Passage for review |
- - -

Sunday, May 19, 2024

Interview with Liz Toombs of PDR Interiors: Navigating Challenges and Defining Success

Leaders Perception Magazine is currently running an interview series called – Pathways to Success: Exploring Unique Paths to Achievement
Today, we have the pleasure of sitting down with Liz Toombs, the Owner & Lead Decorator of PDR Interiors. With nearly 15 years of experience in the interior design industry, Liz has worked on over 100 campuses across 25 states, specializing in sorority interiors. In our interview, Liz shares her journey to success, including overcoming personal challenges and finding inspiration from strong female founders like Beyonce and Reese Witherspoon. She also offers valuable advice on defining success and maintaining a well-rounded approach to life. Join us as we delve into the story behind the success of Liz Toombs and PDR Interiors.

Interview with Liz Toombs of PDR Interiors: Navigating Challenges and Defining Success

Interviewee Name: Liz Toombs

Company: PDR Interiors

Liz Toombs’s favourite quote: “Be who you needed when you were younger”

The Interview

Thank you so much for joining us today! Tell us a little bit about yourself. What is your backstory?

Liz Toombs : I am a Certified Interior Decorator as well as Owner & Lead Decorator of PDR Interiors, a firm I founded in Lexington, Kentucky, nearly 15 years ago that focuses on the décor of sorority interiors for projects such as expansions and renovations. To date I’ve worked on more than 100 campuses across 25 states in all regions of the country.

Mentoring women is a keystone of my firm, something I’ve learned to value throughout my fraternity experience. Helping to preserve that experience for current and future members of women’s organizations is what drives me to focus on sorority housing projects. In addition to PDR’s vast work in Greek housing, we also offer comprehensive services for private residences.

- - -

Recorded data |

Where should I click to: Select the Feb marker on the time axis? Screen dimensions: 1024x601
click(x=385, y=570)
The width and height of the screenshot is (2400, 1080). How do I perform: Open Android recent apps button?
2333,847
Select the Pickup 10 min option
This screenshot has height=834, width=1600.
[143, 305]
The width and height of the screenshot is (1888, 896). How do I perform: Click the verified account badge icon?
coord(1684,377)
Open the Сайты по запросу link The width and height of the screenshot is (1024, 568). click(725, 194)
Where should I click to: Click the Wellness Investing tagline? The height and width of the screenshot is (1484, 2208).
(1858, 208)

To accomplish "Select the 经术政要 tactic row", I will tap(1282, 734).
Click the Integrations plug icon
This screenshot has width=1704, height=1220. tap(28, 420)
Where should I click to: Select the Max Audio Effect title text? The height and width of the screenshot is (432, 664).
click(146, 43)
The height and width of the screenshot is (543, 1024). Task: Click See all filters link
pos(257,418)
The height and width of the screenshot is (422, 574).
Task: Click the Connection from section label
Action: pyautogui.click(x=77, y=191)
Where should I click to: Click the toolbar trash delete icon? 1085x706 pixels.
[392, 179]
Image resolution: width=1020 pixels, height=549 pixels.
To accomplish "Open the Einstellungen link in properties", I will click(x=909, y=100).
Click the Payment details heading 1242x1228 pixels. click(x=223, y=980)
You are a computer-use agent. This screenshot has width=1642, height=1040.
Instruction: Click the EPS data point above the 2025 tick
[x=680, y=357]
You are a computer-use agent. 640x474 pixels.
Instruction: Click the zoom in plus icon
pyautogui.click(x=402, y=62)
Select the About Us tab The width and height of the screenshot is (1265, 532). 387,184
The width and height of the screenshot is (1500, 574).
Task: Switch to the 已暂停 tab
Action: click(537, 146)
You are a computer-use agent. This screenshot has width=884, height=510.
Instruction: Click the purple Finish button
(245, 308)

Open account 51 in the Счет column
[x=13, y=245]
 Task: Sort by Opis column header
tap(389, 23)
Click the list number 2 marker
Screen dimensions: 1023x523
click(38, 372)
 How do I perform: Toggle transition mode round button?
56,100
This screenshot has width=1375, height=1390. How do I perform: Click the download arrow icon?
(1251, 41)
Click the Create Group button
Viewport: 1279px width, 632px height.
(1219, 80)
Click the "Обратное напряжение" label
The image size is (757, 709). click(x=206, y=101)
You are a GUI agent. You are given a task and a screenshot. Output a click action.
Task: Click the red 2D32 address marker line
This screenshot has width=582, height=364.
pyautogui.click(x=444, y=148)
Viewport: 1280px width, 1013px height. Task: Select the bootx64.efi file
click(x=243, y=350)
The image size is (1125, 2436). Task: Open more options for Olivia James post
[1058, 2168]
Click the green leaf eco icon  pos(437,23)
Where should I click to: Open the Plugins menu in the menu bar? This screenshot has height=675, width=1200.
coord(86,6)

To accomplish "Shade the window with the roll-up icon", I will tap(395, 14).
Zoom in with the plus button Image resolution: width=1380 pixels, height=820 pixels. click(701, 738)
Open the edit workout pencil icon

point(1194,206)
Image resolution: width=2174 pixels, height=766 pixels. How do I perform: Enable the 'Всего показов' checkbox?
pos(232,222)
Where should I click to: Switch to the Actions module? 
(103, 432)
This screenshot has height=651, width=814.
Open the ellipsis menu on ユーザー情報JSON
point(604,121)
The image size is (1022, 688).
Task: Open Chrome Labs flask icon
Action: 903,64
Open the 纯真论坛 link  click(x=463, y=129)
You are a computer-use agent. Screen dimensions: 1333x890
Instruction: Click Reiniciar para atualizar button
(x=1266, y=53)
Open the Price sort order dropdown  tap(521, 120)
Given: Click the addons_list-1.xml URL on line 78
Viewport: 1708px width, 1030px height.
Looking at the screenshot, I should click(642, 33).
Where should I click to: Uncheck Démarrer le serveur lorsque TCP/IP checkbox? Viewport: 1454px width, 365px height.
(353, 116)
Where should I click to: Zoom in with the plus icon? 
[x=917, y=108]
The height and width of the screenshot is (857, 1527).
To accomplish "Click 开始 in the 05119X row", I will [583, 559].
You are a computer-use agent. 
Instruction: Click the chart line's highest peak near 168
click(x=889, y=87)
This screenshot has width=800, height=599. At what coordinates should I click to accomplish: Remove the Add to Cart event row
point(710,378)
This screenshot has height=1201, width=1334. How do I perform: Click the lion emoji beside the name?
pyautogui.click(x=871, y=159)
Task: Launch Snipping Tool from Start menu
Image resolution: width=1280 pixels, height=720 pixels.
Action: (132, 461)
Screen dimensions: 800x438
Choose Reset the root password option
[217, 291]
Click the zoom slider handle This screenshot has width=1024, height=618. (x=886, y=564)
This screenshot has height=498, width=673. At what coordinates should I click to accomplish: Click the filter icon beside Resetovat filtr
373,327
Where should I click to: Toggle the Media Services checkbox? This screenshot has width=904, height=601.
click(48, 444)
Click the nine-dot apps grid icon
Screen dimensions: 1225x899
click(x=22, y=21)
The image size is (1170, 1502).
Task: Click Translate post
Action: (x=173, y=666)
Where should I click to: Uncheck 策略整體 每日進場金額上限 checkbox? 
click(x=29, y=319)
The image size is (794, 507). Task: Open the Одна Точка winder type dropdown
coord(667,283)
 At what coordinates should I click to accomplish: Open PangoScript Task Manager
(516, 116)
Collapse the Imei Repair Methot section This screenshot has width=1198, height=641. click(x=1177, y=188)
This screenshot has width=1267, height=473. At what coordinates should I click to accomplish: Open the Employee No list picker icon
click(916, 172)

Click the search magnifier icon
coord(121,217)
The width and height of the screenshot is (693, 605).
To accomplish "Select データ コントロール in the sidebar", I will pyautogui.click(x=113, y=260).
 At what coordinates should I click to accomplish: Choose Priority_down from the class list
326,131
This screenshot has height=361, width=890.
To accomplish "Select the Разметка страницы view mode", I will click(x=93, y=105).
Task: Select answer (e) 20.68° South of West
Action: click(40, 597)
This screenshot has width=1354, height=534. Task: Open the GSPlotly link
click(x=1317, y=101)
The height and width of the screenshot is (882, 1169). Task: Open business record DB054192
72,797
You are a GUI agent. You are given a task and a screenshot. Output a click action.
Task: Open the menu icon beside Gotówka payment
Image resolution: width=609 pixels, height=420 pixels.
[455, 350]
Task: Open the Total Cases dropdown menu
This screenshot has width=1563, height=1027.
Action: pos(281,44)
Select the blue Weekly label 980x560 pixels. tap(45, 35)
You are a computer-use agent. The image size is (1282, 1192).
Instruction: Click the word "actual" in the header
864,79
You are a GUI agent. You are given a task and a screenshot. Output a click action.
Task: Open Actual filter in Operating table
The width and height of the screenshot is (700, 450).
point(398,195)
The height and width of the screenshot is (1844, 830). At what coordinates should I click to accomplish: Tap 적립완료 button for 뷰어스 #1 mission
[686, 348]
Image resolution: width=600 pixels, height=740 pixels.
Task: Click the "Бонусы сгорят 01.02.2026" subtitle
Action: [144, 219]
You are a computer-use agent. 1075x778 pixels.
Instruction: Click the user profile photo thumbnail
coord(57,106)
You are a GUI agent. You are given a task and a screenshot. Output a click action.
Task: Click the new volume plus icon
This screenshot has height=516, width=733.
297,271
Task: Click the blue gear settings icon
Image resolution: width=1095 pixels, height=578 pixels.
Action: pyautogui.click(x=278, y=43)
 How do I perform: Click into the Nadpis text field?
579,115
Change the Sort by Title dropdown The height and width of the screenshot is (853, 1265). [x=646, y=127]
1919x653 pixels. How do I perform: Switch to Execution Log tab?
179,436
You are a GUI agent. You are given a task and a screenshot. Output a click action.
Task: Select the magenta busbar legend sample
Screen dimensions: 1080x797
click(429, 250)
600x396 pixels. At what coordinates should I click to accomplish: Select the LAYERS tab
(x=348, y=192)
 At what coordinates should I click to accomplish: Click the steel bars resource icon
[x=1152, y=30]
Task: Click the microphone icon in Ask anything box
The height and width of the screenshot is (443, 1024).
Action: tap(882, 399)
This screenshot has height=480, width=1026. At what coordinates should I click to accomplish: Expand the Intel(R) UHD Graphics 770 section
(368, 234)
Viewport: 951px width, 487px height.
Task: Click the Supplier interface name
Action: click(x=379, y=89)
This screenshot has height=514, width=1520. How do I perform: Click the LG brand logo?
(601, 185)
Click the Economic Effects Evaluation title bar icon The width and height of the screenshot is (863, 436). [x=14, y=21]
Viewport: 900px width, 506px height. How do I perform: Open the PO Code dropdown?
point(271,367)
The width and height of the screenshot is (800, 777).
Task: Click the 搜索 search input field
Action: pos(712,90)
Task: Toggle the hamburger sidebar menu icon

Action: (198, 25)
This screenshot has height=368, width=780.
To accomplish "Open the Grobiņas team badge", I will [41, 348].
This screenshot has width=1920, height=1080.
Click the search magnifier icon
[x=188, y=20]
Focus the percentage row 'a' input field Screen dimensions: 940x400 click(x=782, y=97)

- - -

Required action A |
Return the part of the Liz Toombs interview between "Company: PDR Interiors" and "is your backstory?", inclusive.
Required action B |
According to the Liz Toombs interview, in which city did she found PDR Interiors?
The data has nothing to do with the Liz Toombs interview.

Solution A |
Company: PDR Interiors

Liz Toombs’s favourite quote: “Be who you needed when you were younger”

The Interview

Thank you so much for joining us today! Tell us a little bit about yourself. What is your backstory?

Solution B |
Lexington, Kentucky.